MOUNT GILEAD — Charles “Cappy” Chandler recalls his first ride-along when he joined the Morrow County Sheriff’s Office.
“It was with Dale (Beam). I don’t know if he remembers that or not. I was probably 19 or 20 years old.” Chandler said as a group of more than a dozen men and women gathered around a table last month to reminisce about their time working with that agency.
Chandler recently became Westerville’s Police Chief. Beam works with the Columbus Airport Authority.
“My dad was actually a Mount Gilead police officer,” Chandler said.
This fraternity continues to stay in touch — stemming from their time as colleagues here — even though they work in other counties.
Grass roots start
Morrow County Sheriff John Hinton recognizes the talent and leadership that began developing while they were members of the agency he now oversees.
“You got two chiefs of police sitting here. You got the commander of an academy. You have one of the most successful canine narcotics handlers in the state,” he said.
“Call it a training ground, call it what you will. But all these people at one point worked here,” Hinton said.
Chandler recalls the lean years when layoffs occurred in the department.
“I came in one night and one of the deputies had called off. There weren’t many deputies left and the only deputy left was working at the desk. So it was me, Cardington was a part-time police department then and nobody was working that night.

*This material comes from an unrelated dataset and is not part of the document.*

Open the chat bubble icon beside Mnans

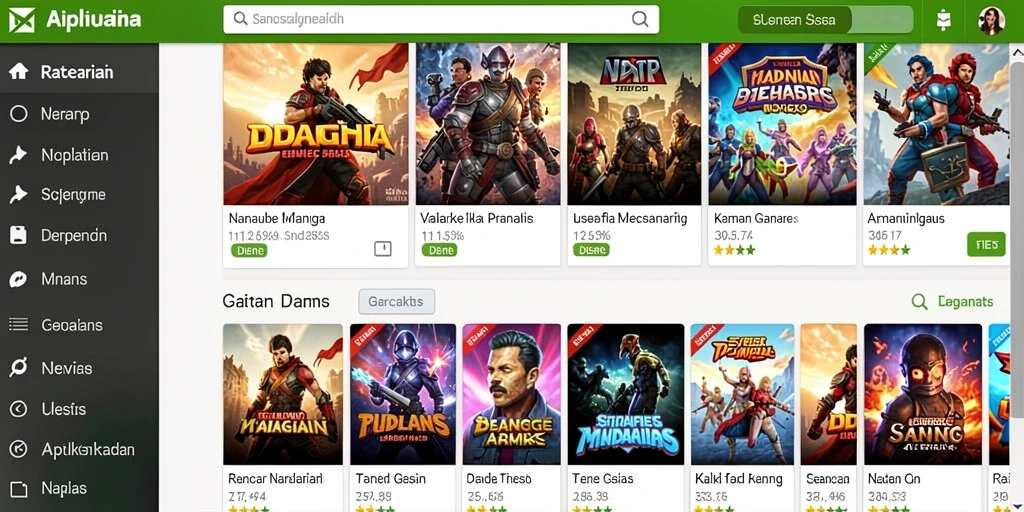tap(18, 280)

And there was one (Ohio Highway Patrol) trooper covering both Morrow County and Knox County,” he said.
Learning on the job
“Back in the day we didn’t have that many officers. Ride-alongs is where you give newbies your first taste of law enforcement,” Beam said. “Back in the early 90s you didn’t have any back-up in the car with you. You learned right off the bat to do everything yourself,” he said.
Others talked about expanding their skill set because it is a smaller agency. Several called it “a foot in the door” to their law enforcement careers.
“It was special for me,” said Rob Howard, who serves as Sunbury police chief.
“Everybody helped everybody,” said Jeremy Shipman, a Westerville police officer. “You’d call Cardington or Mount Gilead to back you up.”
You could be jailer, dispatcher and road unit all in one shift, Chandler noted.
“There were lots of years where you’d be the only person out on midnights,” said Brandon Moore, retired Morrow County Sheriff’s office detective.
“It was a great place to start,” Shipman said.
Greg Perry brought a diverse background to the discussion.
The Cardington native is a former prosecutor and Morrow County Sheriff’s deputy. He is Director of Criminal Justice and Law at Marion Technical College.
“We didn’t have a lot of money. We didn’t always have back-up. But we got a lot of experience. We were generalists; we couldn’t be specialists,” Perry said.
“Six months experience and you’d see a lot of things you wouldn’t see in other places,” he said.
Rural police work
Chandler, a 24-year law enforcement veteran, pointed out the differences between urban and rural areas.
“Rural and small-town policing is more challenging than what the public thinks. You’re doing building searches by yourself, handling domestics by yourself … when you work in an area with higher population you have more officers.
“When you work in rural policing, to a certain extent you’re on your own, depending on the hour of the day.” Chandler said.
Chief Deputy Troy Landon talked about handling multiple calls.
“It’s a Saturday and I’m at a domestic. I’m in the middle of one and the dispatcher, she has another one coming in. You clear up as quick as you can and I said give me the next most severe.”
Chandler said he recalls his dad as an officer in the 1960s when call box lights were installed in Mount Gilead.
“They didn’t have a radio. He’d drive through downtown and if there was a light that was rotating on the side of the building that meant call the station.”
Moore said discretion often is required when answering a call.
“You learn how to de-escalate a situation. You can’t go in there and run your mouth. You have to be diplomatic and be respectful and keep things from getting any worse.”
Regardless of the size of a community, Chandler believes “the vast majority of law enforcement officers are good people trying to make a difference.”
While deputies know many of the residents due to the smaller population, because of Interstate 71 and State Routes 61 and 71, officers recognize “there’s a lot of transient traffic in Morrow County.”
Officers also need to be more careful today due to increased scrutiny.
“Everything is videotaped and some things are under a microscope,” said Rashad Pitts, Delaware County Sheriff’s Office detective who also worked here and called it a tight-knit group.
Several referred to their career choices as a calling.
“You’ve got a ticket to the greatest show on Earth,” Shipman said. “We do a job that many people could not do. And you never run out of people to help.
“It’s a cohort. We all started in the same place. We have a bond that will always be there.”
“There is no better job on the planet,” Chandler said.